BEGIN Material provided

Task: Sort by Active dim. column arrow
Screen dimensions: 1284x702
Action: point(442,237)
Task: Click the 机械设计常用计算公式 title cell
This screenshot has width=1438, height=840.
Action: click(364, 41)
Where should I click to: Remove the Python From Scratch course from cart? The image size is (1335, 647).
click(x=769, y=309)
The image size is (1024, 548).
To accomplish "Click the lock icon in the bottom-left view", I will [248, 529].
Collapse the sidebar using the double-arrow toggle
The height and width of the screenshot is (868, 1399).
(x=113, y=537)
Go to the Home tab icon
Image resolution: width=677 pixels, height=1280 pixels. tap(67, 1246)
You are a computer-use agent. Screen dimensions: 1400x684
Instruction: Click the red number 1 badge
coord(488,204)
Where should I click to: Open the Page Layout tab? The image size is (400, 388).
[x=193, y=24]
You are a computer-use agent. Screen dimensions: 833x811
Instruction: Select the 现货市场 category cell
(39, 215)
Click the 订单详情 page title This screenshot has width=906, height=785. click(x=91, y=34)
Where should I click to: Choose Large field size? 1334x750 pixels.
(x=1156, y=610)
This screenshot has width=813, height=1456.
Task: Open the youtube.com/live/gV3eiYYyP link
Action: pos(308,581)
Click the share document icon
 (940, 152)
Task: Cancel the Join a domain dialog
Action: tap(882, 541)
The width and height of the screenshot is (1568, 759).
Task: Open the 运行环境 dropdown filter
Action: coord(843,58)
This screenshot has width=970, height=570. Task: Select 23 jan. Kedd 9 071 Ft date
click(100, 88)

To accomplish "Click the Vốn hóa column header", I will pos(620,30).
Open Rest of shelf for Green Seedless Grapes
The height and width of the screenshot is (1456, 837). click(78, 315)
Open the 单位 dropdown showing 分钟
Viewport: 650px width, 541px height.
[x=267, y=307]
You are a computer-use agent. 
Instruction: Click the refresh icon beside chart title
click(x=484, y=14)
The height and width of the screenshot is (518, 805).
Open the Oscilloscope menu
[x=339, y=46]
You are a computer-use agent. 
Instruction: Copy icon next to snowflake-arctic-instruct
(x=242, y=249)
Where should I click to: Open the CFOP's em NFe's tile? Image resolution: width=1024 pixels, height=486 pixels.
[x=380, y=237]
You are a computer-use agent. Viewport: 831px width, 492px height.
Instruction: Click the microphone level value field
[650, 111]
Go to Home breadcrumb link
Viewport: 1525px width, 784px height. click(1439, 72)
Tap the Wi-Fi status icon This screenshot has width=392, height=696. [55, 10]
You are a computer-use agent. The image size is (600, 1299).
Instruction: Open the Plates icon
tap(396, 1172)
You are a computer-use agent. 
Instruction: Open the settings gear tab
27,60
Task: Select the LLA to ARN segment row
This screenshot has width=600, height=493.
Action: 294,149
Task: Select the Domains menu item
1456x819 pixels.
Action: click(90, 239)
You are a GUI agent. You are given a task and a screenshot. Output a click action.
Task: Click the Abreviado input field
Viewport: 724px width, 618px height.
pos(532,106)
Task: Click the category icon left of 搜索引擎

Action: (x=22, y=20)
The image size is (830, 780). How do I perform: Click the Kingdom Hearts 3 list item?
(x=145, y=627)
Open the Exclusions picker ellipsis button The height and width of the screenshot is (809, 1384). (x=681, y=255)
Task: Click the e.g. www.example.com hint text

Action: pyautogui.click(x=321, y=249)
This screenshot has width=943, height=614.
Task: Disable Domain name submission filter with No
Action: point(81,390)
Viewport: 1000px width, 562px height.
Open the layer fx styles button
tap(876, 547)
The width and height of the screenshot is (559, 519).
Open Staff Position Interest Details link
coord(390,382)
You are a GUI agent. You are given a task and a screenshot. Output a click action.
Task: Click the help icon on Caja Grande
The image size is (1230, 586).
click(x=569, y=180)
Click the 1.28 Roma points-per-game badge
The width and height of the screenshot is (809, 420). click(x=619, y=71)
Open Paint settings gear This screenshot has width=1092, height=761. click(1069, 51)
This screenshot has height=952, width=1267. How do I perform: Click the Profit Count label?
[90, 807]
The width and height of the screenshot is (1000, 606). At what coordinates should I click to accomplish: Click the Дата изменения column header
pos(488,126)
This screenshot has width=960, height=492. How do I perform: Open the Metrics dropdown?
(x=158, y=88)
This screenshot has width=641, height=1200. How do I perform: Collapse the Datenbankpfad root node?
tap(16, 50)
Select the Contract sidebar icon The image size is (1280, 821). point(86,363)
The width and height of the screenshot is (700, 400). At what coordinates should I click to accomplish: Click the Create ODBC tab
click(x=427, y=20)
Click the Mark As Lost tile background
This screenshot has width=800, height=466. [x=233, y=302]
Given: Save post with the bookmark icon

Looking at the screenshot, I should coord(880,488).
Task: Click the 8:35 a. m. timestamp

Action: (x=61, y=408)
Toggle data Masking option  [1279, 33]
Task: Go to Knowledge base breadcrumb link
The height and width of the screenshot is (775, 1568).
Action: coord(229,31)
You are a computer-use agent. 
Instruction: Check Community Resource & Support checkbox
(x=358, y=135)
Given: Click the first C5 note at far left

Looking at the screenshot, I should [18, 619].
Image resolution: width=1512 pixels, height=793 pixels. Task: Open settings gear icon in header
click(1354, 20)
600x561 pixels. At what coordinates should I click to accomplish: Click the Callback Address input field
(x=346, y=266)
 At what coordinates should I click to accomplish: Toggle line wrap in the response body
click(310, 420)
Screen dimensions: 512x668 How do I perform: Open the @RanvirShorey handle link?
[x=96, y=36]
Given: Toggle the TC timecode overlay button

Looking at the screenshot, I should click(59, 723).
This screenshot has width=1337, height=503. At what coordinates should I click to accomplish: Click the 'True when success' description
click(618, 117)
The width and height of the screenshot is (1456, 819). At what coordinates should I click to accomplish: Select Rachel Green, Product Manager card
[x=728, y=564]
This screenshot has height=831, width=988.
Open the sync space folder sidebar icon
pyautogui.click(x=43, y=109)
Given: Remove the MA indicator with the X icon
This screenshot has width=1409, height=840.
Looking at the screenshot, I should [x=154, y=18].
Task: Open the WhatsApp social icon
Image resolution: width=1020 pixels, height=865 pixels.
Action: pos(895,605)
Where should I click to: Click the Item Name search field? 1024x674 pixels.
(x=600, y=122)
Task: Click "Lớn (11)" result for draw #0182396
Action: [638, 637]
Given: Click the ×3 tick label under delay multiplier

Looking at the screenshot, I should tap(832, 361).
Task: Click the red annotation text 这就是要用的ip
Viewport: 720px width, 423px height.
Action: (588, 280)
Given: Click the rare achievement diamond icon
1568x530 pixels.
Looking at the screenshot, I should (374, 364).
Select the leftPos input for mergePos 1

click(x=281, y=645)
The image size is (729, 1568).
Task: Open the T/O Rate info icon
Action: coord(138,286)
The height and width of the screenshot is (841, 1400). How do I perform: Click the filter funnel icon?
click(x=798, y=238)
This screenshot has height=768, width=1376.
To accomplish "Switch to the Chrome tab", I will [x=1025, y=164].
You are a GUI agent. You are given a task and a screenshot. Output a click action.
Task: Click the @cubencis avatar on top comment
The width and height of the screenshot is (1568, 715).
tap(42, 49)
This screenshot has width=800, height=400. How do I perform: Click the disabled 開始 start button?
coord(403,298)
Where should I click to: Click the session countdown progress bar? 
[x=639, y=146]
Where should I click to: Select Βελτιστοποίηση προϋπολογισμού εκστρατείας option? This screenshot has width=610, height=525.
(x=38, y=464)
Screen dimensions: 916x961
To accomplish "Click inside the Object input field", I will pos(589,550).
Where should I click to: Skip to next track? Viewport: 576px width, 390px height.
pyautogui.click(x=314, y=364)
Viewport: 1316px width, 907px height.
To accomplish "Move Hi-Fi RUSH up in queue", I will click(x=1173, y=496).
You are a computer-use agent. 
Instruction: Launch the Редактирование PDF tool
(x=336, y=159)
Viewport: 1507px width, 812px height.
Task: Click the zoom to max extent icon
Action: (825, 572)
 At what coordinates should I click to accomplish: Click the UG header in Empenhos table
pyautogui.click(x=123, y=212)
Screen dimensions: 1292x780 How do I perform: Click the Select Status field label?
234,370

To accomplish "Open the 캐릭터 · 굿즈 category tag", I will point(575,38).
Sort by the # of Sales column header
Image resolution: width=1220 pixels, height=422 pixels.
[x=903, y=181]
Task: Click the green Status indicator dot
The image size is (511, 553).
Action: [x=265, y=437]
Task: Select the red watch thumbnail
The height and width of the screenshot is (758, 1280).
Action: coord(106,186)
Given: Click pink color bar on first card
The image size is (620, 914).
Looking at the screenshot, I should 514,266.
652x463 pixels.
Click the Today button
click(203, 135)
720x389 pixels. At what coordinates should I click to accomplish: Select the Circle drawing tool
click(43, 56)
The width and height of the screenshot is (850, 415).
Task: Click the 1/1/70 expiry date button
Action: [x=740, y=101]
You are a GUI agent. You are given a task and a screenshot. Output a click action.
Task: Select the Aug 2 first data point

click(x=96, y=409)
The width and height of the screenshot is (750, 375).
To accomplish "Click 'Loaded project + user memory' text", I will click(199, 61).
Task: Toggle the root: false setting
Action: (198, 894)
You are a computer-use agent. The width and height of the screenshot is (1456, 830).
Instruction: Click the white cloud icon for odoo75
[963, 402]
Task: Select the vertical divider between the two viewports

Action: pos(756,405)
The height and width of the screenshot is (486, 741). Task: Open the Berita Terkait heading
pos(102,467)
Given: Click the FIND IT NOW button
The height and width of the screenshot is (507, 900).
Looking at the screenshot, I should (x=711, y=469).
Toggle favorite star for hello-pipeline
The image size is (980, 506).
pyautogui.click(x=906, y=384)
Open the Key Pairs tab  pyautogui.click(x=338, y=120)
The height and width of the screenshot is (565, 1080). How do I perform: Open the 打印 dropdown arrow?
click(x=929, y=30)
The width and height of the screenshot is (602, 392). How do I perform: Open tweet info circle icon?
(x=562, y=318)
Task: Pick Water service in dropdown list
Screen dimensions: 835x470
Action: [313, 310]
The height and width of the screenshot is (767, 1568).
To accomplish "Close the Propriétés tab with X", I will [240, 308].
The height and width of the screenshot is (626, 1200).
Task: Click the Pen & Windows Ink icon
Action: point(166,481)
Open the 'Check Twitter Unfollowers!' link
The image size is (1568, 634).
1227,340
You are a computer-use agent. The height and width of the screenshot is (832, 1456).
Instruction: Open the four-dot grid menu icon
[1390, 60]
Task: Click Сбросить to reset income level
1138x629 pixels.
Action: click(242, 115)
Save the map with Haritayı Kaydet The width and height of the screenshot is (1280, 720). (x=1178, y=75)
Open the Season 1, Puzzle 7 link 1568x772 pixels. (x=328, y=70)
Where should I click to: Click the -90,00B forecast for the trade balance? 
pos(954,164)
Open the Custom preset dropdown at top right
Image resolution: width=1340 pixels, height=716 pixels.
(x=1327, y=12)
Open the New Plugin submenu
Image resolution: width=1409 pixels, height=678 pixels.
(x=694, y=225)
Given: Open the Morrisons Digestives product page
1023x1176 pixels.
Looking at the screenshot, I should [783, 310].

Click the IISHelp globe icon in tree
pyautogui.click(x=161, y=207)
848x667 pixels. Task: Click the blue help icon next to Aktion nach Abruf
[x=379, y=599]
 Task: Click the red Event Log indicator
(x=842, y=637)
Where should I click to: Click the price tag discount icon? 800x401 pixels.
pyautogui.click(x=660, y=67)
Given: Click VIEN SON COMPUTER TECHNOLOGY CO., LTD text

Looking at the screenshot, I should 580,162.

END Material provided

Whenever the word "Sort" shows up in a line above, copy that line.

### Task answer
Task: Sort by Active dim. column arrow
Sort by the # of Sales column header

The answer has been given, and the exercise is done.